What is being asked: Print the first line of the records below and every line after it, up to and including the line with "Produkte (701, 55)". Print nothing else.

Material for the task:
· · · · ·

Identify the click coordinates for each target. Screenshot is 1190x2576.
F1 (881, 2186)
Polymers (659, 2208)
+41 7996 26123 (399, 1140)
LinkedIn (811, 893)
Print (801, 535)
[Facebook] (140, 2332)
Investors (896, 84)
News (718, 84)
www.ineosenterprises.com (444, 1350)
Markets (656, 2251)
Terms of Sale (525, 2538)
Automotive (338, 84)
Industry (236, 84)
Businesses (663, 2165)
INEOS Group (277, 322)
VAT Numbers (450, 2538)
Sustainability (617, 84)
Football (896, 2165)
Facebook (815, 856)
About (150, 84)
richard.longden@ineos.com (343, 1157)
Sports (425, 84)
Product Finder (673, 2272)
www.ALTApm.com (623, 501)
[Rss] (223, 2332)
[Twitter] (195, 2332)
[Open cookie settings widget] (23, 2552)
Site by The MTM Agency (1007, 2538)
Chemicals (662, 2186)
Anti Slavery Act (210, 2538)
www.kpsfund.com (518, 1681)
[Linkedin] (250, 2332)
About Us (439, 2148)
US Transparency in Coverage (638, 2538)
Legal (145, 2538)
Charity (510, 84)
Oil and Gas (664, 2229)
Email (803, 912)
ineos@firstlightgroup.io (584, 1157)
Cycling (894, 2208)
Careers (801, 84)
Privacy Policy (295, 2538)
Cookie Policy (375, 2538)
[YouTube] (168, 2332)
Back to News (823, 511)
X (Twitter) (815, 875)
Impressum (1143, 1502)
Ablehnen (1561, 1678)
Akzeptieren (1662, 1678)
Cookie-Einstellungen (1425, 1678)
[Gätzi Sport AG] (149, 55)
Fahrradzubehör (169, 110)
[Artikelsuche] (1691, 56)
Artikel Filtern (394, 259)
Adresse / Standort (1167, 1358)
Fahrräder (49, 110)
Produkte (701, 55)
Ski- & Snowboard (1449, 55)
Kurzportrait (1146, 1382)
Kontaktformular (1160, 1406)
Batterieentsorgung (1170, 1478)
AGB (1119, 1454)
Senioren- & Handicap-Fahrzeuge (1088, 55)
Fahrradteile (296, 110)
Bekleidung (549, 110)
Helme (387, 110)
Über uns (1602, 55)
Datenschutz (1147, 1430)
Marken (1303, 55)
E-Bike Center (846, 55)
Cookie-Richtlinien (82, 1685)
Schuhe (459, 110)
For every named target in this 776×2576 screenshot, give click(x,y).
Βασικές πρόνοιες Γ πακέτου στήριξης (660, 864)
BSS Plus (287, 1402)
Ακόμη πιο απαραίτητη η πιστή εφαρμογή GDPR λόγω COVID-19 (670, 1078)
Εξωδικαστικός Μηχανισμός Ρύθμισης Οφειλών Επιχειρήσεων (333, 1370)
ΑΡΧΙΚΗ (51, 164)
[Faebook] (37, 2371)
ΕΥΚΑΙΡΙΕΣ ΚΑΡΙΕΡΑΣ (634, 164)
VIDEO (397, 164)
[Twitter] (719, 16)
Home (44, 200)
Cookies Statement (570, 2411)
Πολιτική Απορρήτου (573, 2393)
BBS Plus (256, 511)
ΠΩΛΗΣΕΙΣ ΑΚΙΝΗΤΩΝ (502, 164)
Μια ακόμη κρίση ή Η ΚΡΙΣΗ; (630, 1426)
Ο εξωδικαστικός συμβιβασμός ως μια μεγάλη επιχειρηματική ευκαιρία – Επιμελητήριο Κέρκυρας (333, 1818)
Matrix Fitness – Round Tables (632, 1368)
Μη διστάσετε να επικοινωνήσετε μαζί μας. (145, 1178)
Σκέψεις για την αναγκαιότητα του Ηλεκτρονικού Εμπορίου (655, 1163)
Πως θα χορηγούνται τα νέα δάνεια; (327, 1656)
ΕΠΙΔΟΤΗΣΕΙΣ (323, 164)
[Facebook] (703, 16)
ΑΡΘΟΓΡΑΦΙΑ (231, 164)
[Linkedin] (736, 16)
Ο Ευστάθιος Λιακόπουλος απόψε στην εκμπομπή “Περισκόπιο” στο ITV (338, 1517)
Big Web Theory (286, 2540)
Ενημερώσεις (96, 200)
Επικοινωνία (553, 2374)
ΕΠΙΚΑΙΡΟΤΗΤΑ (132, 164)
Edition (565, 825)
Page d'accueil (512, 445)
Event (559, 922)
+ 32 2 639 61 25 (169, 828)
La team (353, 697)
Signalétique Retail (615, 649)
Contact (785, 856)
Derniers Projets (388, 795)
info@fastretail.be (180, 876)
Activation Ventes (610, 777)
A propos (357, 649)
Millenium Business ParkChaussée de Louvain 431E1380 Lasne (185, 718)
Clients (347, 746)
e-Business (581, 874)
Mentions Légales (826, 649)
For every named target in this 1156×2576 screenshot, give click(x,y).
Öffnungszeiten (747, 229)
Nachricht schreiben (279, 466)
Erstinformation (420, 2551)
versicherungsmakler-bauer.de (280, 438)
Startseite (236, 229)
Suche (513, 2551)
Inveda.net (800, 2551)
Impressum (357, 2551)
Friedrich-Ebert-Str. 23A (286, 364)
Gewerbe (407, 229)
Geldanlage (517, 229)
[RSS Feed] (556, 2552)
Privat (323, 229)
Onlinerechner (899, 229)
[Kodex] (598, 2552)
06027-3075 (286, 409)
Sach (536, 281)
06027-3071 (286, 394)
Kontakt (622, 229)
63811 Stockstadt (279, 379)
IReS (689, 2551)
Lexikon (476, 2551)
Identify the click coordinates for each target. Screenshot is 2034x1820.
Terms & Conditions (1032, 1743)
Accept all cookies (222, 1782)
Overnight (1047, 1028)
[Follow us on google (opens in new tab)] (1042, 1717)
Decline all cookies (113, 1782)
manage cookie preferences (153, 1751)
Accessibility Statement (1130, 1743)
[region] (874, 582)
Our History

· · · · ·

Solved problem:
Identify the click coordinates for each target. Screenshot is 1190x2576.
F1 (881, 2186)
Polymers (659, 2208)
+41 7996 26123 (399, 1140)
LinkedIn (811, 893)
Print (801, 535)
[Facebook] (140, 2332)
Investors (896, 84)
News (718, 84)
www.ineosenterprises.com (444, 1350)
Markets (656, 2251)
Terms of Sale (525, 2538)
Automotive (338, 84)
Industry (236, 84)
Businesses (663, 2165)
INEOS Group (277, 322)
VAT Numbers (450, 2538)
Sustainability (617, 84)
Football (896, 2165)
Facebook (815, 856)
About (150, 84)
richard.longden@ineos.com (343, 1157)
Sports (425, 84)
Product Finder (673, 2272)
www.ALTApm.com (623, 501)
[Rss] (223, 2332)
[Twitter] (195, 2332)
[Open cookie settings widget] (23, 2552)
Site by The MTM Agency (1007, 2538)
Chemicals (662, 2186)
Anti Slavery Act (210, 2538)
www.kpsfund.com (518, 1681)
[Linkedin] (250, 2332)
About Us (439, 2148)
US Transparency in Coverage (638, 2538)
Legal (145, 2538)
Charity (510, 84)
Oil and Gas (664, 2229)
Email (803, 912)
ineos@firstlightgroup.io (584, 1157)
Cycling (894, 2208)
Careers (801, 84)
Privacy Policy (295, 2538)
Cookie Policy (375, 2538)
[YouTube] (168, 2332)
Back to News (823, 511)
X (Twitter) (815, 875)
Impressum (1143, 1502)
Ablehnen (1561, 1678)
Akzeptieren (1662, 1678)
Cookie-Einstellungen (1425, 1678)
[Gätzi Sport AG] (149, 55)
Fahrradzubehör (169, 110)
[Artikelsuche] (1691, 56)
Artikel Filtern (394, 259)
Adresse / Standort (1167, 1358)
Fahrräder (49, 110)
Produkte (701, 55)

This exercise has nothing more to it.